- **About this task**: Print, please, the line that contains "This screenshot has height=648, width=1568." and each line after it to the end of the entries, unchanged and with nothing else.

- **Data extract**:

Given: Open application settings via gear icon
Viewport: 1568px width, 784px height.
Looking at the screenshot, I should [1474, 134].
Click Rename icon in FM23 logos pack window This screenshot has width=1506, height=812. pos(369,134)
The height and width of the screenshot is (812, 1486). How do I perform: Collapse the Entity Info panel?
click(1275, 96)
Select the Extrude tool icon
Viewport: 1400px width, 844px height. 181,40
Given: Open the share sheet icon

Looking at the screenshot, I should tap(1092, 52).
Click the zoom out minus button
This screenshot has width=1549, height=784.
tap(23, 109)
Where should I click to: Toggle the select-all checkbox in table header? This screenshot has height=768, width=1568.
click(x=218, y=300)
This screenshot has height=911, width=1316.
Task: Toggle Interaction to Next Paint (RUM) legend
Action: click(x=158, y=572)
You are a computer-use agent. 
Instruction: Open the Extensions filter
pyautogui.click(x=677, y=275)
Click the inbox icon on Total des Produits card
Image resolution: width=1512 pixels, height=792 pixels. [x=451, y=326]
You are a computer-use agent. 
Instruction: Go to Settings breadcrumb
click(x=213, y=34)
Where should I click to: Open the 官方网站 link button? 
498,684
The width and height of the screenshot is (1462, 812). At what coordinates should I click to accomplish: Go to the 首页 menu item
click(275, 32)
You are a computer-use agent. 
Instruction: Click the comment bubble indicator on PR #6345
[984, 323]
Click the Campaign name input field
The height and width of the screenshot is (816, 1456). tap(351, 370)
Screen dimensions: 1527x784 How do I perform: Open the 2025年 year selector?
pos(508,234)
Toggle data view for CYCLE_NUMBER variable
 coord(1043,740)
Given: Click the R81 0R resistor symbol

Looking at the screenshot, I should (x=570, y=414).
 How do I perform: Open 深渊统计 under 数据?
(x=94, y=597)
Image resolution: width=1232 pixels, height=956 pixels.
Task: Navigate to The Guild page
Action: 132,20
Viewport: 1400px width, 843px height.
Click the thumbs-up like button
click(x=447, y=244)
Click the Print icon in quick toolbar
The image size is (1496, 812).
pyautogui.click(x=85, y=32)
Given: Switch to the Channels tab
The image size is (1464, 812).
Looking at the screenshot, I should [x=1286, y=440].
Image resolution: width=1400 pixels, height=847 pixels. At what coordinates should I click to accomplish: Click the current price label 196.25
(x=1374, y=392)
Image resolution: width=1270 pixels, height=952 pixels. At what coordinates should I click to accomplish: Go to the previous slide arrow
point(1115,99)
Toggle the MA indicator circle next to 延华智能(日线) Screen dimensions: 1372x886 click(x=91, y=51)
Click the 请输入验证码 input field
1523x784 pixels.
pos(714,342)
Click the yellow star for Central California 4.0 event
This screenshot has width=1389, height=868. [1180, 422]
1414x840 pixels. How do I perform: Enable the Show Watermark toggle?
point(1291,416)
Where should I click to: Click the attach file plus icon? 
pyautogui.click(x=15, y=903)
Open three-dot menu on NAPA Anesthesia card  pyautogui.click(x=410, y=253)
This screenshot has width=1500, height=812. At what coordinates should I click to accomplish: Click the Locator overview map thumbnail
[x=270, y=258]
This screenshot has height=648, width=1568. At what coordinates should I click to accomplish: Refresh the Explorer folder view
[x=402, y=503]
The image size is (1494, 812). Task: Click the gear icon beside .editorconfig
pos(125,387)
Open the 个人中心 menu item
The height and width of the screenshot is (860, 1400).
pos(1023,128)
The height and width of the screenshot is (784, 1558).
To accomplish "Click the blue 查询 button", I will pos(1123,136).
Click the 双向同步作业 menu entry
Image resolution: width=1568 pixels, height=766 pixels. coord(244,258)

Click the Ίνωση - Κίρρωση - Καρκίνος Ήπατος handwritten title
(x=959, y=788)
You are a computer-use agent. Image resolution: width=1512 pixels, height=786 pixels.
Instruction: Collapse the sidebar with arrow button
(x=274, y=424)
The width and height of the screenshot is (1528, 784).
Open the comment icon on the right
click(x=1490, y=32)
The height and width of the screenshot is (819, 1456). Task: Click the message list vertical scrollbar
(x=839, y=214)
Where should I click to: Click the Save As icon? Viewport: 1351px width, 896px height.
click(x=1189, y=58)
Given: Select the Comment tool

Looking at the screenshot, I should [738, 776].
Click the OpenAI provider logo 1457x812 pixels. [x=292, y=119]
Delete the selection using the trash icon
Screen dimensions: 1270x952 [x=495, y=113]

- **Exercise result**:
This screenshot has height=648, width=1568. At what coordinates should I click to accomplish: Refresh the Explorer folder view
[x=402, y=503]
The image size is (1494, 812). Task: Click the gear icon beside .editorconfig
pos(125,387)
Open the 个人中心 menu item
The height and width of the screenshot is (860, 1400).
pos(1023,128)
The height and width of the screenshot is (784, 1558).
To accomplish "Click the blue 查询 button", I will pos(1123,136).
Click the 双向同步作业 menu entry
Image resolution: width=1568 pixels, height=766 pixels. coord(244,258)

Click the Ίνωση - Κίρρωση - Καρκίνος Ήπατος handwritten title
(x=959, y=788)
You are a computer-use agent. Image resolution: width=1512 pixels, height=786 pixels.
Instruction: Collapse the sidebar with arrow button
(x=274, y=424)
The width and height of the screenshot is (1528, 784).
Open the comment icon on the right
click(x=1490, y=32)
The height and width of the screenshot is (819, 1456). Task: Click the message list vertical scrollbar
(x=839, y=214)
Where should I click to: Click the Save As icon? Viewport: 1351px width, 896px height.
click(x=1189, y=58)
Given: Select the Comment tool

Looking at the screenshot, I should [738, 776].
Click the OpenAI provider logo 1457x812 pixels. [x=292, y=119]
Delete the selection using the trash icon
Screen dimensions: 1270x952 [x=495, y=113]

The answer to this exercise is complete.